Data listing:
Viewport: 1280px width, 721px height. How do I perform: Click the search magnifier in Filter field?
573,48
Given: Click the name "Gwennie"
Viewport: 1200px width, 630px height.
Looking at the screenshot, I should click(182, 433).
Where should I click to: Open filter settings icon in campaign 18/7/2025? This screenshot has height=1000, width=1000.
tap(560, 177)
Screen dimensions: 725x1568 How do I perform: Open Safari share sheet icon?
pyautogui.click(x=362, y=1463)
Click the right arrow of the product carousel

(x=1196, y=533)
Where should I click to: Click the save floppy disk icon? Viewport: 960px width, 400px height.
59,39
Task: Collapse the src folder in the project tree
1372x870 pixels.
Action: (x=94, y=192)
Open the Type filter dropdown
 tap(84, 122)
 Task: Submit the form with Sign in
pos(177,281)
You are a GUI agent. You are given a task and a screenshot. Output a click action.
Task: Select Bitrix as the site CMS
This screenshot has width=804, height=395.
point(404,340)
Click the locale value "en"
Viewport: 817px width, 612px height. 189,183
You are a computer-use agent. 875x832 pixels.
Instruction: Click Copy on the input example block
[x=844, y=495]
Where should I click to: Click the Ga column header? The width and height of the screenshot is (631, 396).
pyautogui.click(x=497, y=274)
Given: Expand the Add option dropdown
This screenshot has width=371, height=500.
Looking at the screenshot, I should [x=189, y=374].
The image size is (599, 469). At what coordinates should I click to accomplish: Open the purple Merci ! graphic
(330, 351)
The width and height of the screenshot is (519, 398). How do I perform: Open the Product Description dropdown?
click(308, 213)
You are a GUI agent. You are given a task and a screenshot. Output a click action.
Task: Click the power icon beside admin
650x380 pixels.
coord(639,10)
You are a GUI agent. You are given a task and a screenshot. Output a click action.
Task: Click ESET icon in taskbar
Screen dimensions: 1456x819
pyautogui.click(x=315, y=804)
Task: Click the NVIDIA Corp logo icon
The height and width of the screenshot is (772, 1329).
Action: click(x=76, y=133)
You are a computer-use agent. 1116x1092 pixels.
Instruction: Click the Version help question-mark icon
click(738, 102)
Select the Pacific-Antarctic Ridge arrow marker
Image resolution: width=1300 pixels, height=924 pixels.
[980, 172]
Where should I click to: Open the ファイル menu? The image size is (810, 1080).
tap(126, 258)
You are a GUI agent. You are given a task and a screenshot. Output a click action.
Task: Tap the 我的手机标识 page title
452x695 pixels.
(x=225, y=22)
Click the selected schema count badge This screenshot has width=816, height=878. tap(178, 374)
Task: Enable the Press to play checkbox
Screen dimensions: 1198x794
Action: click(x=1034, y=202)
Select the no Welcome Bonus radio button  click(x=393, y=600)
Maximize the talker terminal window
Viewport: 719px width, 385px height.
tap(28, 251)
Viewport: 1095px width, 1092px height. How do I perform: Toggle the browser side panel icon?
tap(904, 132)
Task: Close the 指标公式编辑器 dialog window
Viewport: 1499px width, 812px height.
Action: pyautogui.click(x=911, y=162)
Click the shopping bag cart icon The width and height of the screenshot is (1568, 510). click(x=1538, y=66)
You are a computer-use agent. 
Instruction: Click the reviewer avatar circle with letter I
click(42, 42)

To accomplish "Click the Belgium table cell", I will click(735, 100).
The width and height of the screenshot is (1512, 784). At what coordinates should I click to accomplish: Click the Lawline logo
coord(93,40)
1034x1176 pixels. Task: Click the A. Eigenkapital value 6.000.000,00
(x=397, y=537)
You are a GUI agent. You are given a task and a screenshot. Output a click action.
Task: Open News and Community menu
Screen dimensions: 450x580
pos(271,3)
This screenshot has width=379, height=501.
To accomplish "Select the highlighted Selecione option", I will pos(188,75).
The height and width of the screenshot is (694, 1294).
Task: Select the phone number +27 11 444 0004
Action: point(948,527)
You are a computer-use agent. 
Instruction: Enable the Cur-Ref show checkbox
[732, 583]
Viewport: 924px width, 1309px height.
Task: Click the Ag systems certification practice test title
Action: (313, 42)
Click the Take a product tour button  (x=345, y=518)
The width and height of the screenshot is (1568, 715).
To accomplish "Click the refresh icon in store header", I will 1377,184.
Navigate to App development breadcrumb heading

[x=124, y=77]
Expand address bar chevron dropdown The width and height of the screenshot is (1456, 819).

Aim: From the listing above, copy each line that contains the string "arrow". Treat uppercase and lowercase as different.

Expected output:
Click the right arrow of the product carousel
Select the Pacific-Antarctic Ridge arrow marker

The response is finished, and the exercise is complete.